### Work request
The listing below must be copied exactly and in full.
*** Data provided ***
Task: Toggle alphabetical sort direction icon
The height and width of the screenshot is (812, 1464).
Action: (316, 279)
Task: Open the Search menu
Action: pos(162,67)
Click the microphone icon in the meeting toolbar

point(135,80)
*** End of Data provided ***
### Written solution
Task: Toggle alphabetical sort direction icon
The height and width of the screenshot is (812, 1464).
Action: (316, 279)
Task: Open the Search menu
Action: pos(162,67)
Click the microphone icon in the meeting toolbar

point(135,80)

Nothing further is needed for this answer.